_YOUR ASSIGNMENT_
The first line of the entries through the line bearing "Click the ページを変更しましたか？ text": copy these lines exactly and return nothing else.

_RECORDS PROVIDED_
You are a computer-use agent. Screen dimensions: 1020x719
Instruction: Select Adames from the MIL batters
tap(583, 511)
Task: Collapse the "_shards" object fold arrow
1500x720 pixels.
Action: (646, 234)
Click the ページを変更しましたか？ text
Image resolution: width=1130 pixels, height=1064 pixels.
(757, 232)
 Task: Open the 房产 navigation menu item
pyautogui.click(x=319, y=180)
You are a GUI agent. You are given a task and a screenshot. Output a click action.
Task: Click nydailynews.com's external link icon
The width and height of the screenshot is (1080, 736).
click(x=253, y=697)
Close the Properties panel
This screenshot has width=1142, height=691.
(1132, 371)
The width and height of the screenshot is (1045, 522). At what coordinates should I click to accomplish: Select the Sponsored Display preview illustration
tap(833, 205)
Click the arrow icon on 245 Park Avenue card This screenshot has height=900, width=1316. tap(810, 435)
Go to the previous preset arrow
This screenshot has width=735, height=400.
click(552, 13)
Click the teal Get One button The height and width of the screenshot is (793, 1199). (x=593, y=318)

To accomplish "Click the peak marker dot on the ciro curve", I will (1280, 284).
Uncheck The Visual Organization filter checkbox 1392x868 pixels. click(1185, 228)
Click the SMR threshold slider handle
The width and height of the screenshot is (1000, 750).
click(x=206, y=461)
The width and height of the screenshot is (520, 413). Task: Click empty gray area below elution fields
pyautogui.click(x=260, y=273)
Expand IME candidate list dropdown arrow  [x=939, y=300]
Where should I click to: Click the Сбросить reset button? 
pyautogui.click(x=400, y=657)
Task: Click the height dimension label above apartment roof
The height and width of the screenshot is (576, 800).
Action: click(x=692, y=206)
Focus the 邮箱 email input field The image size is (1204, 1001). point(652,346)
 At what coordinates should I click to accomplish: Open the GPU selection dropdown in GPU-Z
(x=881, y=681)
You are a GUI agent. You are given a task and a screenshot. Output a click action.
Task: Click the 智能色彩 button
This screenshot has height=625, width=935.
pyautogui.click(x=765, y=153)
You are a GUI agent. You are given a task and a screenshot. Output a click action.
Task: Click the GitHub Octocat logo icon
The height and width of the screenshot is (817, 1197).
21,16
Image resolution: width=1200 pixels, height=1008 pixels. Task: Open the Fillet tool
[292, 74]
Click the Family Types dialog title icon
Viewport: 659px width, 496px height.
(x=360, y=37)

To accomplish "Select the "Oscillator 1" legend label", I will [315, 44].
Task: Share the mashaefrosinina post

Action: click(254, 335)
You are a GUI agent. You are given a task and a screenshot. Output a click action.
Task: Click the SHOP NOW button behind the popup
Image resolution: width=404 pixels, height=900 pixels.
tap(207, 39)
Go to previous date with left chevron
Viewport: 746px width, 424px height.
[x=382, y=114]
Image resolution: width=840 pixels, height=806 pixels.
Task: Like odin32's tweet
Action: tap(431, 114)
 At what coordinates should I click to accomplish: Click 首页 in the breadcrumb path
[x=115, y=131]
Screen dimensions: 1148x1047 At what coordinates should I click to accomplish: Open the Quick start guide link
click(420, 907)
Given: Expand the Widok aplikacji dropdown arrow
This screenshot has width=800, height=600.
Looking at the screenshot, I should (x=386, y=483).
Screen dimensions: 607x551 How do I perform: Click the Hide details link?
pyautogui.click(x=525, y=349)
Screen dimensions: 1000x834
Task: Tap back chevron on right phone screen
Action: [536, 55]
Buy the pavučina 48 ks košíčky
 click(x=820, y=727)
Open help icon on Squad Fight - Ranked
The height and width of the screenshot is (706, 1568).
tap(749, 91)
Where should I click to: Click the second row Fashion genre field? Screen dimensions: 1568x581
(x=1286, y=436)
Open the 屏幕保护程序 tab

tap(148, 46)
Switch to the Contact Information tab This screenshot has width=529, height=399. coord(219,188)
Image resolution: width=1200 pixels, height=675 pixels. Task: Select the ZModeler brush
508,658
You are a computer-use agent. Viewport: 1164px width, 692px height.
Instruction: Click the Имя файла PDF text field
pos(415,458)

_SOLUTION FOR THIS EXERCISE_
You are a computer-use agent. Screen dimensions: 1020x719
Instruction: Select Adames from the MIL batters
tap(583, 511)
Task: Collapse the "_shards" object fold arrow
1500x720 pixels.
Action: (646, 234)
Click the ページを変更しましたか？ text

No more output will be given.